# New light not bright enough.... help



## jlui83 (Apr 22, 2006)

I just bought a GE Aqua Rays Fluorescent tube. Just 1.

15Watts, 18 inches Its for my 5.5 gal tank
Here are the specs

Lumnes= 675
watts= 15
CRI/IRC=67
Kelvin 9325*

Here's the problem. I dont think its BRIGHT enough. I bought it at Walmart for about $6.00. What kind of bulb can I get thats brighter??


----------



## AaronT (Apr 26, 2004)

No standard size bulb will be any brighter. Are you sure it's an 18" bulb? A standard 5.5 gallon tank is only 16" long. 

If you want something brighter you will need a new light fixture that can house a brighter bulb such as a 28 watt power compact bulb.


----------



## jlui83 (Apr 22, 2006)

I had an extra fluorescent light fixture available.. so its 18inch T8 bulb....
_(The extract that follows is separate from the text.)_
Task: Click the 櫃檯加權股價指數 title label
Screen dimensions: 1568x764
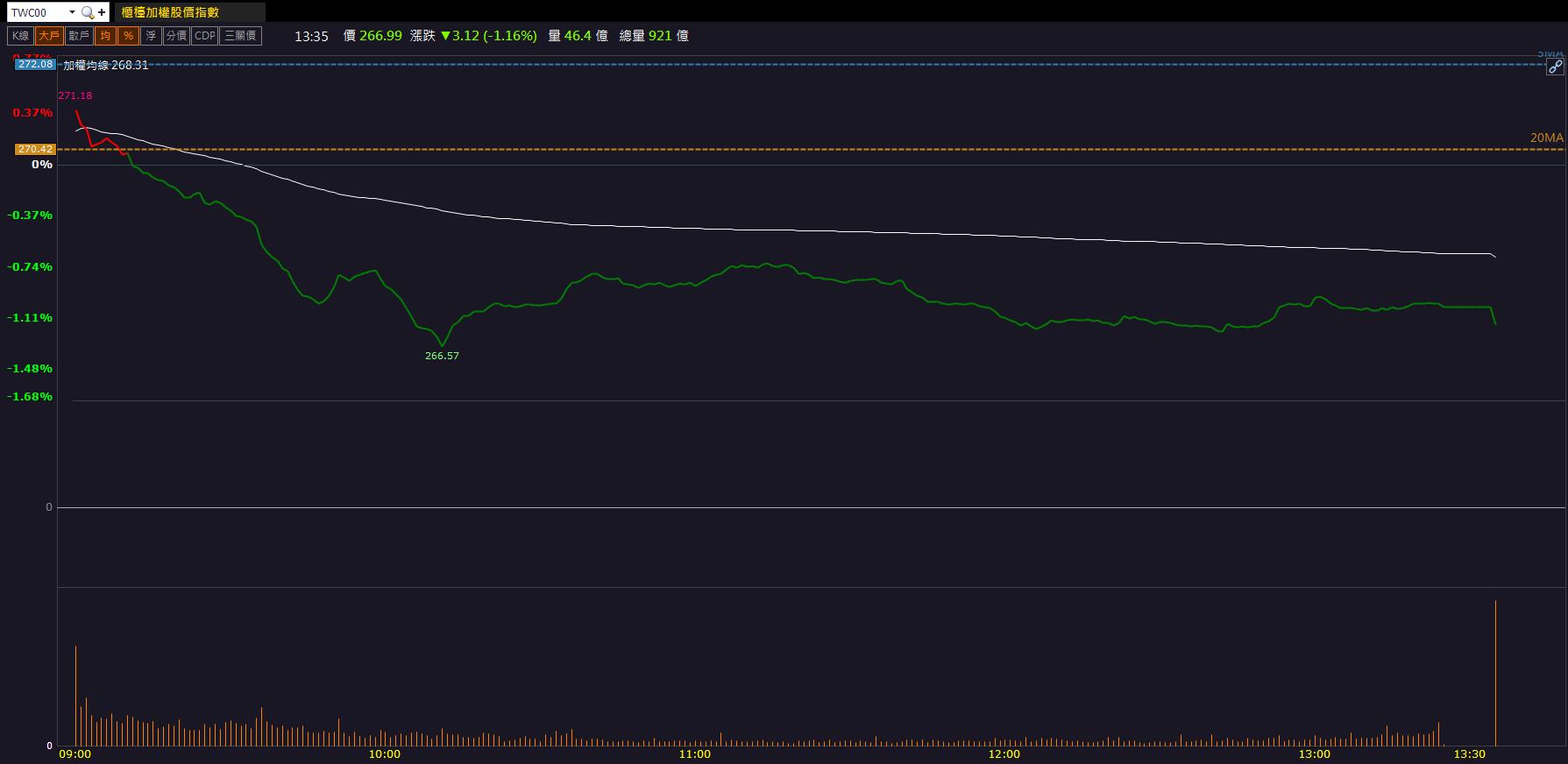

Are there BRIGHTER 18in T8 bulbs?


----------



## AaronT (Apr 26, 2004)

jlui83 said:


> I had an extra fluorescent light fixture available.. so its 18inch T8 bulb....
> 
> Are there BRIGHTER 18in T8 bulbs?


There are ones that appear brighter, but not necessarily any better for plants. If you were to get a bulb with a kelvin rating of 10,000k it would appear to be much brighter.


----------



## jlui83 (Apr 22, 2006)

wow.. so a 10,000K is a big difference to the 9325K I have now?


----------



## hoppycalif (Apr 7, 2005)

An AH Supply 36 watt kit, http://www.ahsupply.com/36-55w.htm, would give you plenty of light, and is a 17 1/4" long reflector. But, you would have to either buy or make a canopy for it, or replace the guts of the one you have with it.


----------